Regarding exercise the good doctor writes “Time for exercise is indispensable for health…bodily health cannot be secured without due attention to exercise. Those whose daily tasks require little physical exertion need some other form of exercise.” He goes on to say “to illustrate what is meant, take the case of the shoemaker. His work chains him to his bench. It gives him insufficient bodily exercise. He is too confined…The shoemaker then or man of similar of similar occupation should endeavor to have a garden to cultivate…If this means cannot be secured then resort should be had to cutting wood or some other useful exertion; if this cannot be obtained, then he must resort to some artificial exercise.”
Lets jump forward a few decades to the 1930s we take a look at The Culture of the Abdomen The Cure of Obesity and Constipation by F.A. Hornibrook. This book features some before and after photos, which I can only imagine must have been more challenging to take in 1934 since no one had a cell phone back then. Anyway, Mr. Hornibrook has this to say about eating:
“There is no doubt that most sedentary workers eat too much and hence put on fat as a direct result. Fat is a severe punishment for excess in diet, and though of course excessive weight can be reduced by exercise, no system of exercise should be considered as giving a mandate for overeating. What is taken off by exercise is put on again by gluttony. Moderation here, as elsewhere is the golden rule. And health depends on the proper correlation of all the factors.”
Perhaps fat loss isn’t a concern of yours and you’re more of a performance minded person. We’ll jump ahead another decade or so and take a look at my pick for “Greatest Weightlifter of all Time” Norbert Schemansky. Norb was a 4 time Olympic medalist winning his first medal in 1948 and his last medal in 1964. With best lifts of 164kg/360lbs in the snatch (split snatch, mind you) and 202kg/444lbs in the clean & jerk, Norb would still be competitive today on the national stage. Back in the day Weightlifters competed in three events (compared to only two events today) one of which was the clean & press. Norb said he wanted to work on his pressing strength, so when he went to the gym, he did more pressing…brilliant.
Norb’s diet consisted heavily of “pizza, beer and polish sausage.” It’s certainly not a diet I’d recommend for any modern day athlete, but it highlights the simplicity of an athlete needing more calories, and finding a way to get them in. Norb’s success was highly dependent on his work ethic above and beyond anything else.

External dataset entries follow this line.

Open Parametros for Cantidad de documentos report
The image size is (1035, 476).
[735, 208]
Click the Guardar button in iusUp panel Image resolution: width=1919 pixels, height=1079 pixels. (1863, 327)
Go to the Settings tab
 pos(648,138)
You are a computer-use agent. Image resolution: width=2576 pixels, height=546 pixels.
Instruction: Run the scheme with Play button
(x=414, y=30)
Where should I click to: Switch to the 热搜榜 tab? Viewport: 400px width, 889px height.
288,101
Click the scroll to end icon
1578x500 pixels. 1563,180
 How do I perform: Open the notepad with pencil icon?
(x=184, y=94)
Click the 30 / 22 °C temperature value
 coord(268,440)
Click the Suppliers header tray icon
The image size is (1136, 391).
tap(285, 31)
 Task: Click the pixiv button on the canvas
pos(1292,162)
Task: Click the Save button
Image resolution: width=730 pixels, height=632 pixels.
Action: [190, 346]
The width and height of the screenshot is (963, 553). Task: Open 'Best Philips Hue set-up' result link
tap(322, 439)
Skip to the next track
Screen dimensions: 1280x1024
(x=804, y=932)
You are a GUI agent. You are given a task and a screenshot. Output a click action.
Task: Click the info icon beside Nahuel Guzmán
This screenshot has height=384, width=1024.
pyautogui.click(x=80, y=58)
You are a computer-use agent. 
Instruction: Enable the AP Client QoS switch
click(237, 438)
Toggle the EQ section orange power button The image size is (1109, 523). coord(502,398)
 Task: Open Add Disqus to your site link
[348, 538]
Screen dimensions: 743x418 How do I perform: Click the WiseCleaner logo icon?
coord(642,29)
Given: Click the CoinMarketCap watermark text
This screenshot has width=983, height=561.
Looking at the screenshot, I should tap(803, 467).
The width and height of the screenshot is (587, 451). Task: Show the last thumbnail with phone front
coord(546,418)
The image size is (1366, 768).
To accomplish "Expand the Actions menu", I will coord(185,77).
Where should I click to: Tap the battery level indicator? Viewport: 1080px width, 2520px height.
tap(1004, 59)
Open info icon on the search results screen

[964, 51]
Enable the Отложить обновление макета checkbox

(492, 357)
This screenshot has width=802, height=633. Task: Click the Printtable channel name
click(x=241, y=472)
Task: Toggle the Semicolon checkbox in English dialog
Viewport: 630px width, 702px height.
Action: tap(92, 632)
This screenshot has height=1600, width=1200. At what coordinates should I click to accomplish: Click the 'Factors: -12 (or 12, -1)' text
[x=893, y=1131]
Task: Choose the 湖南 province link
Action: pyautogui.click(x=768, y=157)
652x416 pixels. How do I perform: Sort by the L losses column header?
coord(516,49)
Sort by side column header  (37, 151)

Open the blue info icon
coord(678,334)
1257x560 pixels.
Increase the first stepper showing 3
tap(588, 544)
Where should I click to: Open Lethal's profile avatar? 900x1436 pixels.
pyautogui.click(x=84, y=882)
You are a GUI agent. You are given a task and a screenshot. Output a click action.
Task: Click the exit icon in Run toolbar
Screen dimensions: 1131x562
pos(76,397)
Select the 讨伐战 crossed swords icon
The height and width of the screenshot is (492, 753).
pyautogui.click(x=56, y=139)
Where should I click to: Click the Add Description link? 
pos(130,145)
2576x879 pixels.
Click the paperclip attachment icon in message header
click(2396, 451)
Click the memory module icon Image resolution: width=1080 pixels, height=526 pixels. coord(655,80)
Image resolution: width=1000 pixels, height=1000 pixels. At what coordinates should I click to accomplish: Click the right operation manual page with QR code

Don’t get Lost in the Details.
In case you haven’t been picking up on the point I’ve been making, it’s this: The modern fitness and nutrition industry would like to sell you on the idea that you’re missing some type of magic trick and that’s why you can’t get the results you’re after. “Science-based” is a term that gets thrown around a bit too hastily. While new research may help to get you to that last 1% or may make your efforts more efficient, the latest fitness program, diet, supplement, or app isn’t a pre-requisite to getting leaner, stronger, faster or healthier. Master the basics and you will be well on your way to reaching your goals. So when you head over to google and search for “gyms near me” or for those local to us “Gyms in Concord” be very wary of any program or facility trying to sell you on the latest “science based” training. People have been getting in top shape for hundreds of years, and so can you!